A range of smart cameras is vulnerable to hackers because they contain a range of security vulnerabilities. Hackers will be able to exploit these and might be able to use them for surveillance and exploits on the networks these cameras are linked to.
Cameras made by Hanwha Techwin might permit attackers to gain access to live feeds, video, and audio, as well as to the root system opening doors to the entire network connected to it.
The security flaws in the range made by the South Korean firm were identified at security company Kaspersky Lab. Kaspersky so far managed to identify more than 2000 cameras that could be accessed through public IP addresses on the open web. Some experts estimate this amount to be much higher if devices installed behind firewalls and routers were taken into consideration.
It seems that knowing the serial numbers of these cameras are a prerequisite before a camera can be penetrated this way, but experts say serial numbers can be easily ascertained by hackers using brute-force attacks, especially since the camera registering system is completely vulnerable to such attacks.
The vulnerabilities in the SNH-V640PN/PNW SmartCam is to a large extent based it’s cloud-based infrastructure.
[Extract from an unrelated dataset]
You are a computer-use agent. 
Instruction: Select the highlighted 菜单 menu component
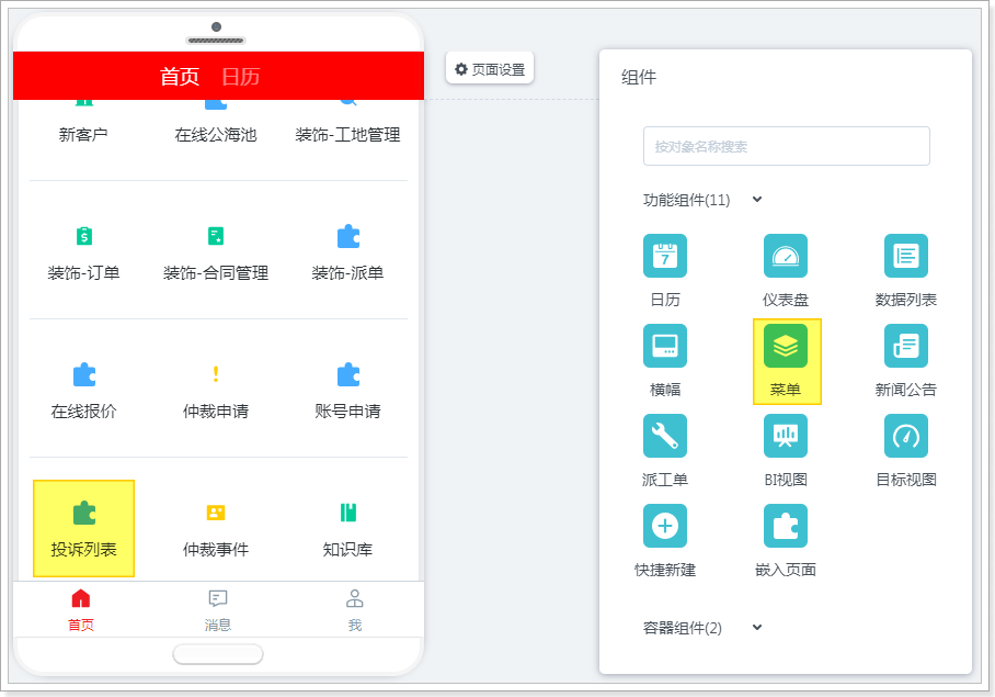pos(786,346)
The camera cannot connect directly to any device but rather links to the router using an onboard wifi hotspot, while the users then connect to the camera using their own devices. What started off as a huge benefit to users, making of-site use of their camera seamless, has become the wide open door for hackers.
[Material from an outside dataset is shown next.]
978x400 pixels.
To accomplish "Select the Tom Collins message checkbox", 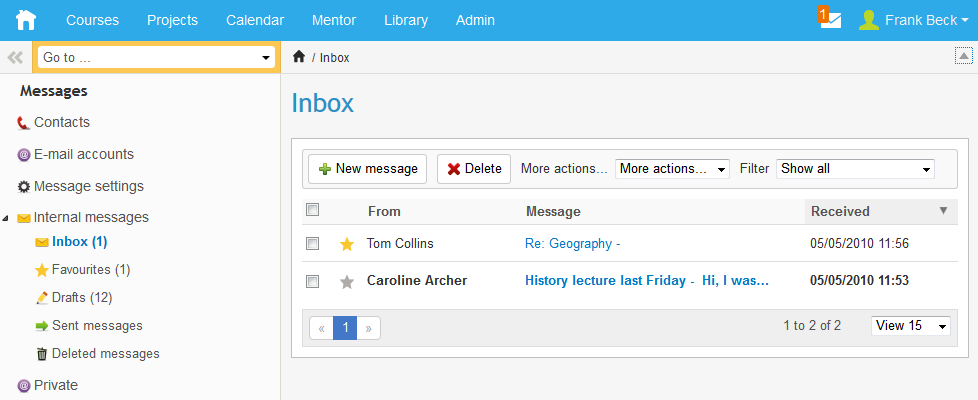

And there’s more. Due to weaknesses in the cloud server architecture, intruders can possibly exploit all cameras on the cloud, and even control them, according to Kaspersky. Experts blame this vulnerability in the cloud on the fact that its based on XMPP communications protocols. Attackers can register random accounts on the Jabber server. Since all the Hanwha cameras are hosted there, the hacker can intrude into every section of Jabber, penetrating every camera, and accessing every camera feed.
What’s even worse is hackers can disable the cameras. Since the update server is specified in the form of a URL address in the camera’s configuration, the vulnerable Hanwha cloud structure can enable hackers to spoof the specified DNS server addresses in the settings. And this is dangerous.
If modified software were distributed it can possibly switch the web interfaces of cameras, granting the attacker administrator rights as well as total control of the Linux system on the device.
And once the hacker controls the camera, he is a step away from the whole network. According to Kaspersky, this will enable the hacker to send notifications from the camera to the user, hence stealing the user’s credentials.
Since Hanwha was informed of the vulnerabilities of their system, they have not yet succeeded in patching all weaknesses. Hanwha promises that it will be all good, soon. They emphasize that they fully understand that customer security is the single most important priority in their business and stated that they have fixed most loopholes in the Remote Upload and Execution of arbitrary malware.
Updated firmware has already been released to all users, and they promise that all cloud vulnerabilities will be fixed soon. A drive to secure loT devices is driven by the UK government, the European Union, and the US government.